Why are we talking about empathy at a software development school? How can you develop the "skill" of empathy? And why should you care?
When I saw that we'd be reading about empathy in software development/the tech industry, I assumed a lot of the information would be about the bias that can be unintentionally implemented into programs (like what AI is quite publically dealing with now) because of the internalized biases their creators carry. But understanding empathy on a more broad level, on a day to day basis, is important because we can potentially tackle those biases and misunderstandings even earlier on in the process. Empathizing with others can help personal and professional growth, but you can also help others who may not have the courage or capacity to stand up for themselves the same way. I recognize that being a white person, I've had a lot of privilege and I can use that to help others and make change. But I'm also a queer woman, so there are spaces I haven't felt as comfortable speaking up, and I've had others do the same for me. Empathizing brings people together in all settings and can be a catalyst for change- Helping to dispurse power in a hierarchical society and give a voice to those who are often overlooked.
When I was young, my mom always bragged about me during elementary school (a moment I dont remember that well). Apparently my teacher called to tell my parents that she was proud of me. There was a new kid in class who was shy and would sit alone at lunch every day, so I decided to make friends with them so they wouldn't be alone at lunch and recess. I also got called to the principal's office because she overheard me telling two girls that I will be friends with any person regardless of race (after being bullied by two white students who told me I shouldn't have Black friends). I grew up knowing that I should take time to get to know others, give them a chance and a voice. I feel like I was raised to be empathetic, but I was also taught to be cautious and mindful of my safety.
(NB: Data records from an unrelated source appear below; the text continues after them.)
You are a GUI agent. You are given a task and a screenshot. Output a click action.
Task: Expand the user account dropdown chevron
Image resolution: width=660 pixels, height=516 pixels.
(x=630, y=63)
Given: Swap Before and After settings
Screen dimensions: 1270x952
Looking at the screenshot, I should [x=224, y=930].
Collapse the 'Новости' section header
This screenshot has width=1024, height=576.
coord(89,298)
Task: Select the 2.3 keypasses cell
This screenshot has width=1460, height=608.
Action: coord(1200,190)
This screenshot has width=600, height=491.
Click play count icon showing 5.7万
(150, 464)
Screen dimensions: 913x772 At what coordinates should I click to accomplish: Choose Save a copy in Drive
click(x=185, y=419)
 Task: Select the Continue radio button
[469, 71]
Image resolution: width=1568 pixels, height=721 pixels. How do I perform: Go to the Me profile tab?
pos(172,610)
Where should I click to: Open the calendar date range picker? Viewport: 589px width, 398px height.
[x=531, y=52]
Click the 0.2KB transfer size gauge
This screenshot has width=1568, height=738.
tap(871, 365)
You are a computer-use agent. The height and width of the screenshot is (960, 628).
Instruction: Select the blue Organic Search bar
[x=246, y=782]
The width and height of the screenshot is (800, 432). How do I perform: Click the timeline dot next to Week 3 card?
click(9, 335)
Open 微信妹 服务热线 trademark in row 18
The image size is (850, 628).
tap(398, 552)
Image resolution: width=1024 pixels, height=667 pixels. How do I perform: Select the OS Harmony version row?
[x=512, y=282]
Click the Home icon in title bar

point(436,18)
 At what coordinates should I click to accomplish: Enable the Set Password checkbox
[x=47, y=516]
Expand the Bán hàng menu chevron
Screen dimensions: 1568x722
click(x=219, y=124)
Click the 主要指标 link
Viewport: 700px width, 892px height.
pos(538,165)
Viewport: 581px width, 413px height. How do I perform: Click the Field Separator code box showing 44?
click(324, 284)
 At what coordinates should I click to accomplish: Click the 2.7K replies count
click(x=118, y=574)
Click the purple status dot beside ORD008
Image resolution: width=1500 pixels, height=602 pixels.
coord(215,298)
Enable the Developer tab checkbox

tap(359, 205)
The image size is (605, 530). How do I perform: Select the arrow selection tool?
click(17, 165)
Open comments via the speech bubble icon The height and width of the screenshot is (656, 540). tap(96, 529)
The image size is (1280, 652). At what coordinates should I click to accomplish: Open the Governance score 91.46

I really enjoyed all of the articles and the TedTalk, but I did want to mention one specific thing stood out to me in the "Can You Teach People to Have Empathy?" article that I find important. I think radical listening and looking for the human behind everything are two really wonderful pieces of advice that I am going to try to implement on a daily basis. The "become curious about a stranger" is good advice, however I feel like it comes from a place of privilege, specifically male privilege. The story about the author getting to know a homeless man he would walk by every day was very sweet and endearing, but the only thought that popped in my head while reading this section was, "As a woman I could never do that because it could be dangerous." I was taught not to stop to help men (and sometimes women if it was late or dark and I was alone) because they could be dangerous or faking something to hurt/abduct me. It's really unfortunate, but it is the reality of being a woman in our society. We have to spend an incredible amount of energy in most scenarios to weigh whether it's worth risking our safety or not. So, while I find that piece of adive really nice, I plan to implement this in a different way. If there is a shy coworker who is maybe not being heard, I want to take time to stand up for them or hear them out. If there's a cashier at a place I regular or a maintenance person I see around my building, I want to set aside time to ask how they are doing and let them know that I'm appreciative of who they are. There are definitely ways to implement this advice that also feels safe for women and I just felt the need to bring this up.

Reflect

  1. What role does empathy play in your life and how has it helped you?
  • Empathy has helped me in every avenue of my life, both personally and professionallu. I have been able to work through issues in friendships and relationship by practicing radical listening/listening empathetically. I've learned from mistakes, especially in professional settings as well, learning to empathize with people I wouldn't normally interact with in my everyday life. Empathy helped me stay in the customer service industry for over 10 years. However, I love the way that these articles discuss this process. I think many people see empathy as something you learn and then you're empathetic just like that. But it really is a continuous process as you learn and grow personally and as you interact with different kinds of people. Reading these made me realize that practicing empathy is indeed a practice that needs to be actively worked on.
  1. How does empathy help you build better software?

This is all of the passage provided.